Phosphatase treatment of sticky ended products? - (Sep/15/2006 )
Hello all
Trying to insert an 800 bp fragment into a 2400 bp vector. Both were double digested with Bam HI and Hind III. The two were to be ligated using Roche's Rapid Ligation Kit (T4 ligase). I was having early problems so took it on myself to dephosphorylate bothe the digested vector and the digested 800 bp frag with calf intestinal and shrimp phosphateses.
I was told that although this was fine for blunt ended ligations, but for sticky ended ligation at least the vector or the insert has to have phosphates to allow the ligation to proceed. Before I start wasting more time on ligations and transformations, can anybody tell me if this is true or is an old wives tale??!!
I know that you can dephosphorilate the vector but I don't think you can dephosphorilare the insert as well: how can you ligate without a free phosphate?
yes, that's right
for a vector, dephosphorulation is important to avoid vector closure, but
for the insert, it's not since it's just a fragment
and according to this, the vector is what we have to work with for ligation,
therefore wheather the vector have blunt ends or sticky ends it should have a free 5-P at both ends...
let us wait to see other replies..
we dephosphorylate only the vector but thats only for blunt end cloning. For sticky ends, we rarely go thru this procedure.
If u dephosphorylate both the vector and insert, ligation will not work.
Thanks everyone,
The sticky ended ligation worked when neither the vector nor the insert were dephosphorylated. However the ligation did not work with a phosphatase treated vector and an untreated insert. Not sure why but I got it to work once so Im happy!!
Anyone know a good alternative for Novozyme 234 for protoplast formation?
not sure about the protoplast thing, but wanted to add my .02...

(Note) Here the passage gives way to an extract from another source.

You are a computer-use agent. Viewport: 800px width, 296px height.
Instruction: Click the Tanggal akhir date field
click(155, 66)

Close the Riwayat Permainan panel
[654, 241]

for the phosphatase, depending on which type you used and your reaction conditions, the enzyme can chew up the ends of your DNA fragment once it has removed the phosphate. so, sometimes it will not work because perhaps you have destroyed one or both of the ends such that the sites no longer exist and they are unable to religate back to a complementary sticky end. sometimes you have to play with the conditions of the phosphatase reaction in order to get the best dephosphorylation without degrading your DNA
for the phosphatase, depending on which type you used and your reaction conditions, the enzyme can chew up the ends of your DNA fragment once it has removed the phosphate. so, sometimes it will not work because perhaps you have destroyed one or both of the ends such that the sites no longer exist and they are unable to religate back to a complementary sticky end. sometimes you have to play with the conditions of the phosphatase reaction in order to get the best dephosphorylation without degrading your DNA
They didnt mention that in the manual!!! Used a combination of shrimp and calf intestinal alkaline phophates from Roche. Would explain why I got successful ligation when neither vector nor insert were dephosphorylated and an unsuccessful ligation when the vector was treated with phosphatase.
Thanks for the .02!!
I agree with aimikins -- deposphorylation is a balance between minimizing your chances of vector self-ligation and destroying your vector.

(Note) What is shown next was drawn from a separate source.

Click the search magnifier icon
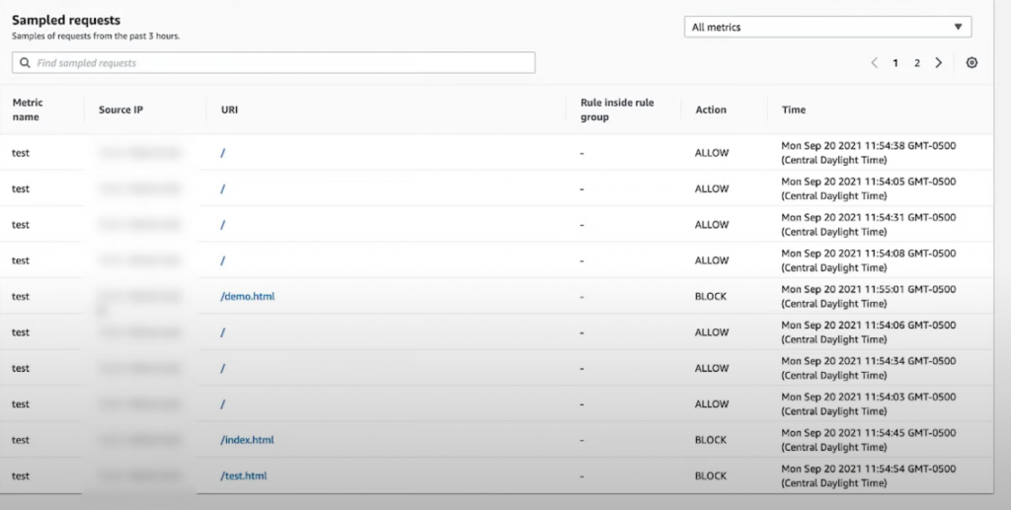1011x510 pixels. (25, 63)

The experiment in question needed no dephosporylation at all, because (assuming both enzymes cut the vector), self-ligation of the vector was not possible. But, when you need to deposphorylate a vector due to a single enzyme digestion or blunt-ended digestion, use very little dephosphorylase, incubate the dephosphorylation reaction for a limited amount of time (5 to 15 minutes at 37°C), and gel-purify the vector before use.